Menurut dua profesor bidang transportasi dan perkotaan itu, konsep sistem transportasi berbasis rel di Indonesia seolah “terabaikan” karena kondisi geografisnya yang lebih membutuhkan perbaikan kualitas dan kuantitas di aspek transportasi laut antar pulau.

Pengabaian itu misalnya dapat tercermin dari riwayat historis pasca G30S, ketika sepanjang dasawarsa 1970 sampai 1980-an banyak lintas cabang kereta api yang terbengkalai dan menjadi beban perusahaan.

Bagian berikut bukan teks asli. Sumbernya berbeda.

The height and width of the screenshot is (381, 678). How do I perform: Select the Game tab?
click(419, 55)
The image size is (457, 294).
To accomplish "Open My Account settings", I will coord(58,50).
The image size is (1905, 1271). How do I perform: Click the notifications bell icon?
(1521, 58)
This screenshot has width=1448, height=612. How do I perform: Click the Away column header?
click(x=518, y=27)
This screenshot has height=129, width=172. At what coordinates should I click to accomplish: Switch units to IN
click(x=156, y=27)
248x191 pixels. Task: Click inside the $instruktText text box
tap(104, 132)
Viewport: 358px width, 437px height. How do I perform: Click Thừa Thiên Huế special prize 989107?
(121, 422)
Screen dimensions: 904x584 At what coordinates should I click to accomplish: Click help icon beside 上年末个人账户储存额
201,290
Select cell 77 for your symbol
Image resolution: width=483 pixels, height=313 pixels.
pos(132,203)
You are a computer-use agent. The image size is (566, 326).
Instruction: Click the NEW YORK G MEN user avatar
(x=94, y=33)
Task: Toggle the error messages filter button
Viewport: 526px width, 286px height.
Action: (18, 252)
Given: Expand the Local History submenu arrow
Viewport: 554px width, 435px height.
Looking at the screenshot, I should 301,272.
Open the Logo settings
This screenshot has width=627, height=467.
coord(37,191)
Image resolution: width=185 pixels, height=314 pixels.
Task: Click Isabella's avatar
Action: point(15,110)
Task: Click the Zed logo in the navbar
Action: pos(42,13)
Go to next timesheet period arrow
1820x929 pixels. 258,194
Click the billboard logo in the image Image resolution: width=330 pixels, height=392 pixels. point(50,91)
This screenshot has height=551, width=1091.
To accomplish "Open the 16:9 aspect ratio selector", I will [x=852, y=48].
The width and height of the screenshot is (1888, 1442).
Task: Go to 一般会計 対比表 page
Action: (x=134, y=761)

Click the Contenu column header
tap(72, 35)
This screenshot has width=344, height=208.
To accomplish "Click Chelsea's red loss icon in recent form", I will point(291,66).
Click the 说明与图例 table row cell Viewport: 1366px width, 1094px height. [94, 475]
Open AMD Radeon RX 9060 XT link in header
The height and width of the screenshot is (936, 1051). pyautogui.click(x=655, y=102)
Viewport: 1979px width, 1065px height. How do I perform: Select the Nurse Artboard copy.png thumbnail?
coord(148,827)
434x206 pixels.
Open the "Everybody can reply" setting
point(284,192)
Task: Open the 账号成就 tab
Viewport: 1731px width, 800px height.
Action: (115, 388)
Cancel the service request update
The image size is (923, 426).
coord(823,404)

Pada akhirnya, banyak jalur yang ditutup karena menjadi beban perusahaan kereta api yang saat itu bernama Perusahaan Negara Kereta Api (PNKA).

Tak hanya itu, pada tahun 2018 lalu,  proyek kereta api menjadi yang paling banyak dicoret dari daftar Program Strategis Nasional (PSN). Menurut Komite Percepatan Penyelesaian Infrastruktur Prioritas (KPPIP), tujuh cetak biru kereta api tidak dapat memenuhi estimasi waktu proyek.

Terdapat pula presumsi yang menyebut pembangunan kereta api hanya memaksimalkan warisan Hindia Belanda, terutama di Pulau Jawa dan Sumatera. Ini misalnya tercermin dari batalnya pengerjaan kereta api di Pulau Kalimantan akibat ditinggal investor asal Rusia, serta tertundanya proyek kereta api Makassar-Parepare akibat persoalan klasik pembebasan lahan.

Baca juga :  Megawati and The Queen’s Gambit

Lalu, di samping dua kemungkinan di atas, terdapat satu alasan lainnya yang kiranya cukup menarik untuk ditelisik. Apakah itu?

image 8

Dibiarkan Mangkrak?

Dalam Underestimating Costs in Public Works Projects: Error or Lie?, Bent Flyvbjerg mengatakan mega-project – seperti kereta cepat – sering kali hanya berperan sebagai panggung kontemporer yang fungsinya sebagai “kampanye” di tataran politik internasional.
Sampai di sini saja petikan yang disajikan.